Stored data
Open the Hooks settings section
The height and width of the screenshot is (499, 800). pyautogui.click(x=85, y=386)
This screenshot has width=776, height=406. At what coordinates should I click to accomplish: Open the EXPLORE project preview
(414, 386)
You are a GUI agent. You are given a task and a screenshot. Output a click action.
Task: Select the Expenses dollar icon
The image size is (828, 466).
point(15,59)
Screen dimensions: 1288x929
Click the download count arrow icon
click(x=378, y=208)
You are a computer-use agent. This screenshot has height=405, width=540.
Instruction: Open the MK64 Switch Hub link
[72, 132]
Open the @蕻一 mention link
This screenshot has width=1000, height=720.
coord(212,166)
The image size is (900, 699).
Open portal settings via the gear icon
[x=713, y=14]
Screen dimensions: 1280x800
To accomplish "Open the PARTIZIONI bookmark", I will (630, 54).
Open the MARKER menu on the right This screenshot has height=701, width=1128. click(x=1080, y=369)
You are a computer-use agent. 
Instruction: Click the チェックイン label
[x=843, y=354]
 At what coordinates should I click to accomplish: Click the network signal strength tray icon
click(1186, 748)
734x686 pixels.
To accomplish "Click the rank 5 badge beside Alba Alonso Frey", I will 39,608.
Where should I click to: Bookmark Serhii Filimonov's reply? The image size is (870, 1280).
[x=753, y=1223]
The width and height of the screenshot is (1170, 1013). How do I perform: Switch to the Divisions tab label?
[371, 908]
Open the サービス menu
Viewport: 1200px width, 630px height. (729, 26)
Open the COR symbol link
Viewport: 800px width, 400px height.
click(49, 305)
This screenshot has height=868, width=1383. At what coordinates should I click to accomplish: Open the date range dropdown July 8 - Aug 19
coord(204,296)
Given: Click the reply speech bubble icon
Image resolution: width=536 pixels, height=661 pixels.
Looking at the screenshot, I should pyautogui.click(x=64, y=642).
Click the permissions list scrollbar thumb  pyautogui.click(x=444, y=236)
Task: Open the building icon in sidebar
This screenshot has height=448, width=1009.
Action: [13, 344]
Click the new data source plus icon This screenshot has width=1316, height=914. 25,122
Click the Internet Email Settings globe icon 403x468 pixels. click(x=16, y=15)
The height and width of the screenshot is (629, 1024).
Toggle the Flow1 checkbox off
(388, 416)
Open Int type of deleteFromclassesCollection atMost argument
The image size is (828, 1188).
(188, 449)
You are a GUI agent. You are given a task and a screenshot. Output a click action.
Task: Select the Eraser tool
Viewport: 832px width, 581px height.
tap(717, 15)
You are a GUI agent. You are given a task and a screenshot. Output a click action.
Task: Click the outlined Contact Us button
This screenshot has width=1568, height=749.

__Exercise details__
Transcribe every entry exactly, omitting nothing.

__Result__
Open the Hooks settings section
The height and width of the screenshot is (499, 800). pyautogui.click(x=85, y=386)
This screenshot has width=776, height=406. At what coordinates should I click to accomplish: Open the EXPLORE project preview
(414, 386)
You are a GUI agent. You are given a task and a screenshot. Output a click action.
Task: Select the Expenses dollar icon
The image size is (828, 466).
point(15,59)
Screen dimensions: 1288x929
Click the download count arrow icon
click(x=378, y=208)
You are a computer-use agent. This screenshot has height=405, width=540.
Instruction: Open the MK64 Switch Hub link
[72, 132]
Open the @蕻一 mention link
This screenshot has width=1000, height=720.
coord(212,166)
The image size is (900, 699).
Open portal settings via the gear icon
[x=713, y=14]
Screen dimensions: 1280x800
To accomplish "Open the PARTIZIONI bookmark", I will (630, 54).
Open the MARKER menu on the right This screenshot has height=701, width=1128. click(x=1080, y=369)
You are a computer-use agent. 
Instruction: Click the チェックイン label
[x=843, y=354]
 At what coordinates should I click to accomplish: Click the network signal strength tray icon
click(1186, 748)
734x686 pixels.
To accomplish "Click the rank 5 badge beside Alba Alonso Frey", I will 39,608.
Where should I click to: Bookmark Serhii Filimonov's reply? The image size is (870, 1280).
[x=753, y=1223]
The width and height of the screenshot is (1170, 1013). How do I perform: Switch to the Divisions tab label?
[371, 908]
Open the サービス menu
Viewport: 1200px width, 630px height. (729, 26)
Open the COR symbol link
Viewport: 800px width, 400px height.
click(49, 305)
This screenshot has height=868, width=1383. At what coordinates should I click to accomplish: Open the date range dropdown July 8 - Aug 19
coord(204,296)
Given: Click the reply speech bubble icon
Image resolution: width=536 pixels, height=661 pixels.
Looking at the screenshot, I should pyautogui.click(x=64, y=642).
Click the permissions list scrollbar thumb  pyautogui.click(x=444, y=236)
Task: Open the building icon in sidebar
This screenshot has height=448, width=1009.
Action: [13, 344]
Click the new data source plus icon This screenshot has width=1316, height=914. 25,122
Click the Internet Email Settings globe icon 403x468 pixels. click(x=16, y=15)
The height and width of the screenshot is (629, 1024).
Toggle the Flow1 checkbox off
(388, 416)
Open Int type of deleteFromclassesCollection atMost argument
The image size is (828, 1188).
(188, 449)
You are a GUI agent. You are given a task and a screenshot. Output a click action.
Task: Select the Eraser tool
Viewport: 832px width, 581px height.
tap(717, 15)
You are a GUI agent. You are given a task and a screenshot. Output a click action.
Task: Click the outlined Contact Us button
This screenshot has width=1568, height=749.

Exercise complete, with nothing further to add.